Alors est-ce pour autant l’impasse ou le conflit armé ? Non. « Cette question », en effet, « ne trouvera de solution que par la négociation et, non pas, comme le désirerait la Chine, par la force, l’intimidation et le transfert de population ». Néanmoins au regard de Claude B. Levenson, prophétique : « Pour éviter la répression voire le bain de sang, la voie est particulièrement étroite » ; et l’on voudra bien en convenir à l’aune des récents événements qui ont endeuillé Lhassa et tout le « Grand Tibet ».

Quoi qu’il en soit, pour conclure, comme le remarque l’auteur « Reconnaître l’intégrité territoriale de l’État chinois ne signifie pas reconnaître la légitimité de l’invasion ni de l’occupation du Tibet ». C’est un point. Un autre point me paraît être l’initiative de ces « sympathisants espagnols » qui, selon Claude B. Levenson, « ont déposé une plainte en 2006 à l’Audience nationale de Madrid pour "génocide à l’encontre du peuple tibétain" contre plusieurs dirigeants chinois à la retraite. » Fait révolutionnaire s’il en fût, « En vertu de sa "compétence universelle", la justice espagnole a accepté d’ouvrir le dossier ». Bien vu.

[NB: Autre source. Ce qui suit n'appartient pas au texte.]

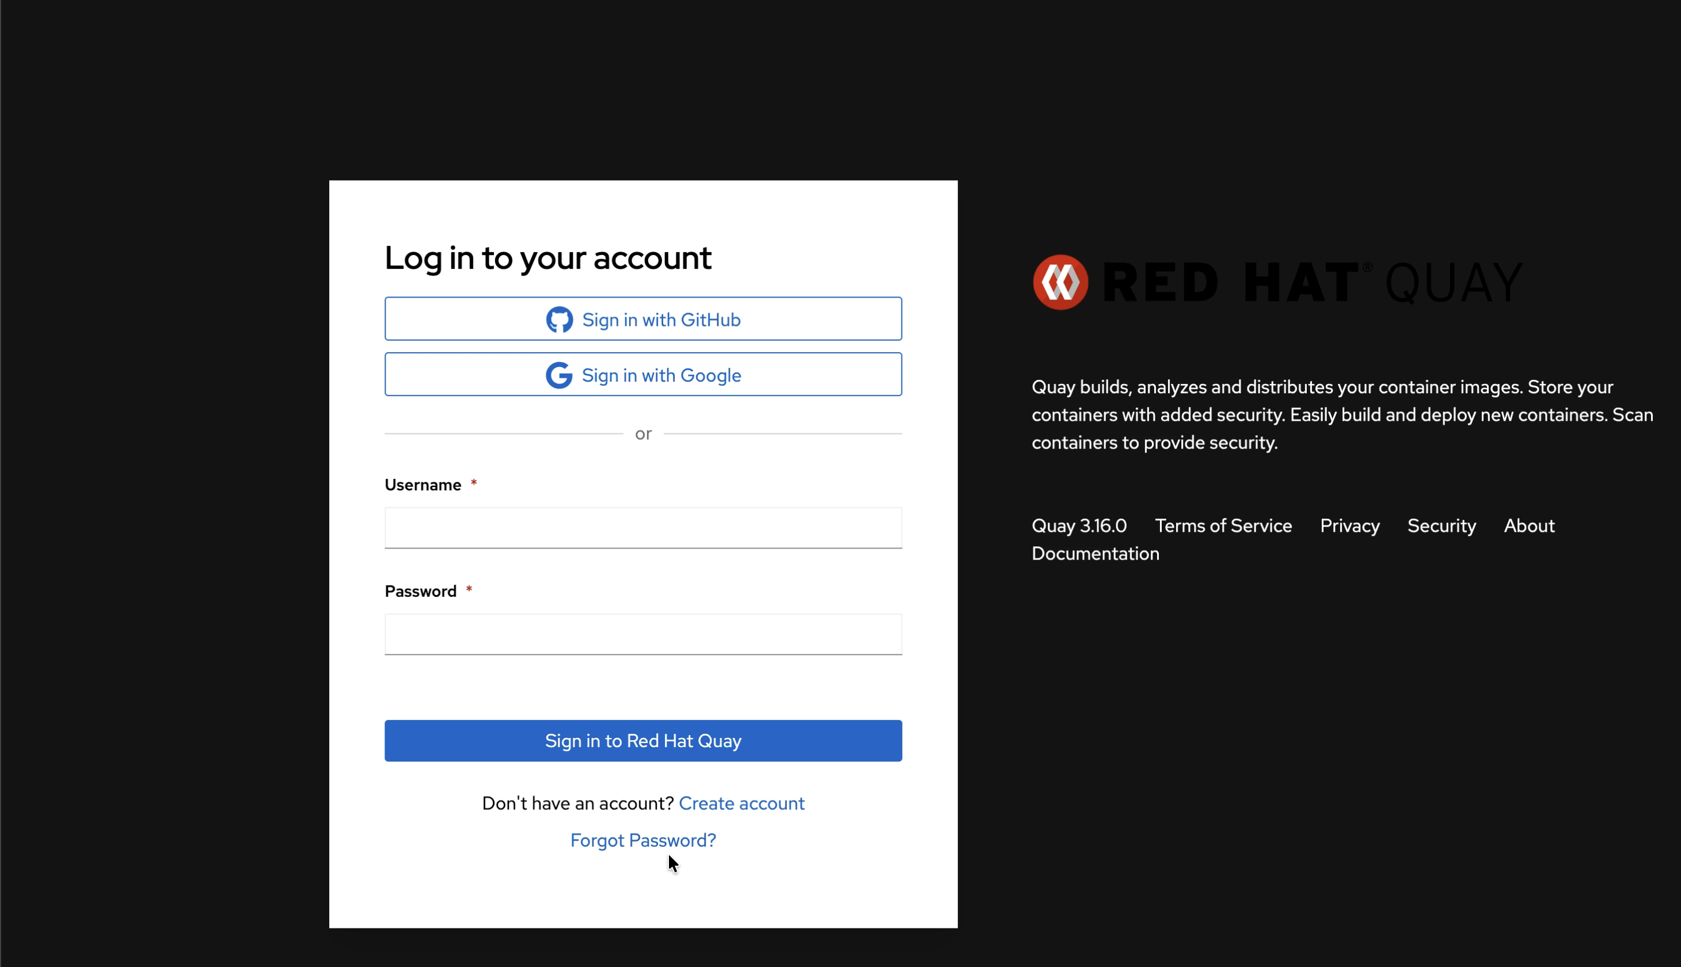Follow the Forgot Password? link
This screenshot has width=1681, height=967.
click(642, 840)
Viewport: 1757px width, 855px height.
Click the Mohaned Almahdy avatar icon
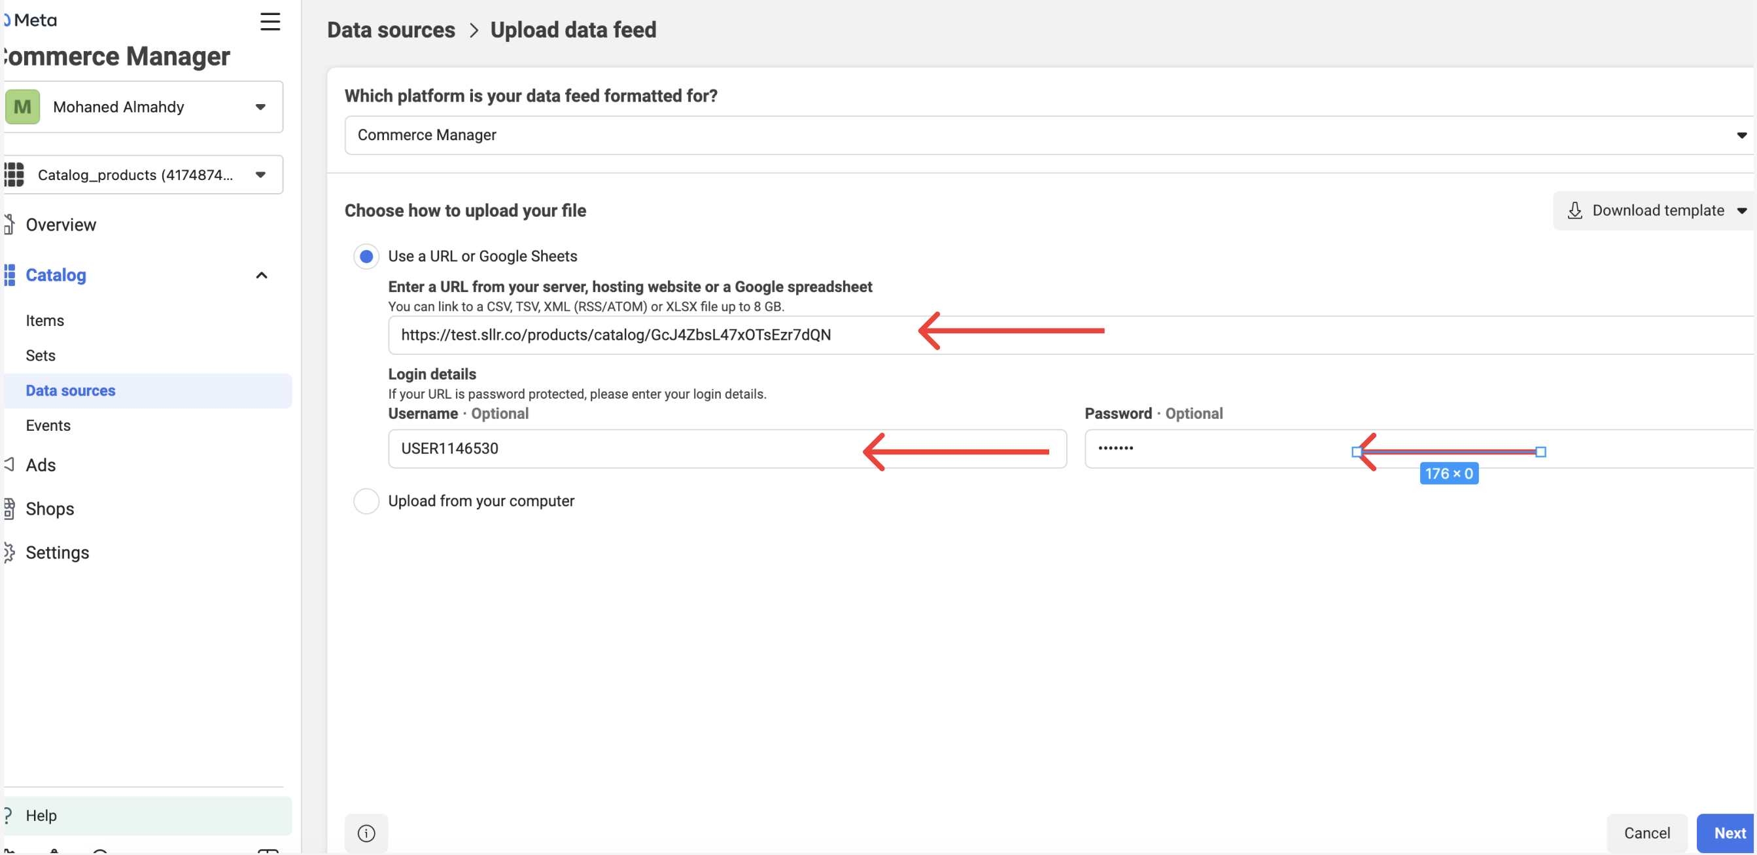coord(23,107)
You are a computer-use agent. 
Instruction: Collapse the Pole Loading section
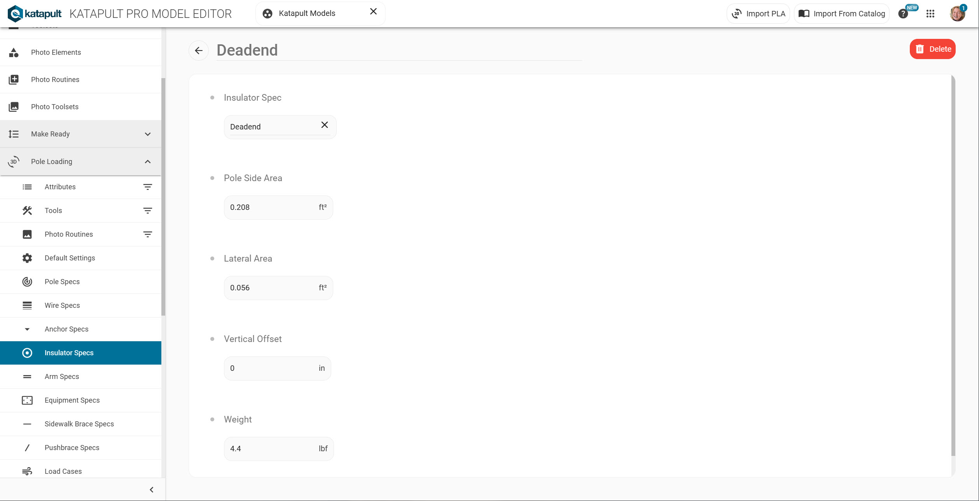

Comme quoi, en dépit des aléas et des pressions comme de la coercition exercés par Pékin, des citoyens de ce monde désespérant ne désespèrent toujours pas de contribuer à ce que justice soit faite et que la vérité éclate.

En effet, pour rependre en conclusion finale les mots mêmes de l’auteur de ce Tibet : la question qui dérange : La vérité tibétaine - en quoi vaudrait-elle moins que celle d’un régime dictatorial et de surcroît colonisateur ?

Rangzen avec Libre Opinion. Claude B. Levenson, Tibet : la question qui dérange, Albin Michel, 2008.